:: Provided material ::
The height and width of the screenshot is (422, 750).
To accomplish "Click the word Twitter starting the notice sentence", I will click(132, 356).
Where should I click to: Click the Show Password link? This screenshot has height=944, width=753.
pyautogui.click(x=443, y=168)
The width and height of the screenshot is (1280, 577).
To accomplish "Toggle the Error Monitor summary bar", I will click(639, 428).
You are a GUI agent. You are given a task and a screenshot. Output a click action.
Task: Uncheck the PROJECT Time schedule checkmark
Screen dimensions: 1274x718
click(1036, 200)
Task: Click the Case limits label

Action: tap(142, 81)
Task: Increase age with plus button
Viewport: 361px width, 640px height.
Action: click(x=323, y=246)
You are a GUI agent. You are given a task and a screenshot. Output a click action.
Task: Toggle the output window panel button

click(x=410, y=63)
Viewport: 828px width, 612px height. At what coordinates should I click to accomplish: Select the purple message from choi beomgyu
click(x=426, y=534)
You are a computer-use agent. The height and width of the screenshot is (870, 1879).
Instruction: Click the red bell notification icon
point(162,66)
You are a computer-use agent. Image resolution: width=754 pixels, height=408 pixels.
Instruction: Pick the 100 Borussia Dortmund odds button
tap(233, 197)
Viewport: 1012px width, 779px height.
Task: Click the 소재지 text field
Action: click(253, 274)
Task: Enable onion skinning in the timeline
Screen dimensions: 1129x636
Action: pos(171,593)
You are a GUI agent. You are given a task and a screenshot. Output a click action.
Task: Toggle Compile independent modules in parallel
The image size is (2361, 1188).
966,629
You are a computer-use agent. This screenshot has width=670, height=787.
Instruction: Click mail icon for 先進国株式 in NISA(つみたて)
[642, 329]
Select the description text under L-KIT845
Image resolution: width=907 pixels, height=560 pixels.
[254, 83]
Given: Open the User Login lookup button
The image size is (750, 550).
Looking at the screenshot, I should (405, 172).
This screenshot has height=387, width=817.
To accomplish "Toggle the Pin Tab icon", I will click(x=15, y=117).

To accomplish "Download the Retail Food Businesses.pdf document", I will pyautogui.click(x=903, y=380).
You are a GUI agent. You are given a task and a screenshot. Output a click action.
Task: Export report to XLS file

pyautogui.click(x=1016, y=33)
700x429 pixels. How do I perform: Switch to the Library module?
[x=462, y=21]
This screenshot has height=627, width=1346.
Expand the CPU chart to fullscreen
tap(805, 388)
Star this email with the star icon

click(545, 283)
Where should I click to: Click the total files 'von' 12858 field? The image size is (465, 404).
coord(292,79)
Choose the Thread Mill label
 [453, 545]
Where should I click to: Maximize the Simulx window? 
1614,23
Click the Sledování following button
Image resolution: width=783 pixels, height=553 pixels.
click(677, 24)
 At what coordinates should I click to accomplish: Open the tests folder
:::
Assignment. Copy nothing beyond the line containing "Task: Increase age with plus button". Transcribe exactly from the first line of the entries down to that line, inclusive.

Answer section.
The height and width of the screenshot is (422, 750).
To accomplish "Click the word Twitter starting the notice sentence", I will click(132, 356).
Where should I click to: Click the Show Password link? This screenshot has height=944, width=753.
pyautogui.click(x=443, y=168)
The width and height of the screenshot is (1280, 577).
To accomplish "Toggle the Error Monitor summary bar", I will click(639, 428).
You are a GUI agent. You are given a task and a screenshot. Output a click action.
Task: Uncheck the PROJECT Time schedule checkmark
Screen dimensions: 1274x718
click(1036, 200)
Task: Click the Case limits label

Action: tap(142, 81)
Task: Increase age with plus button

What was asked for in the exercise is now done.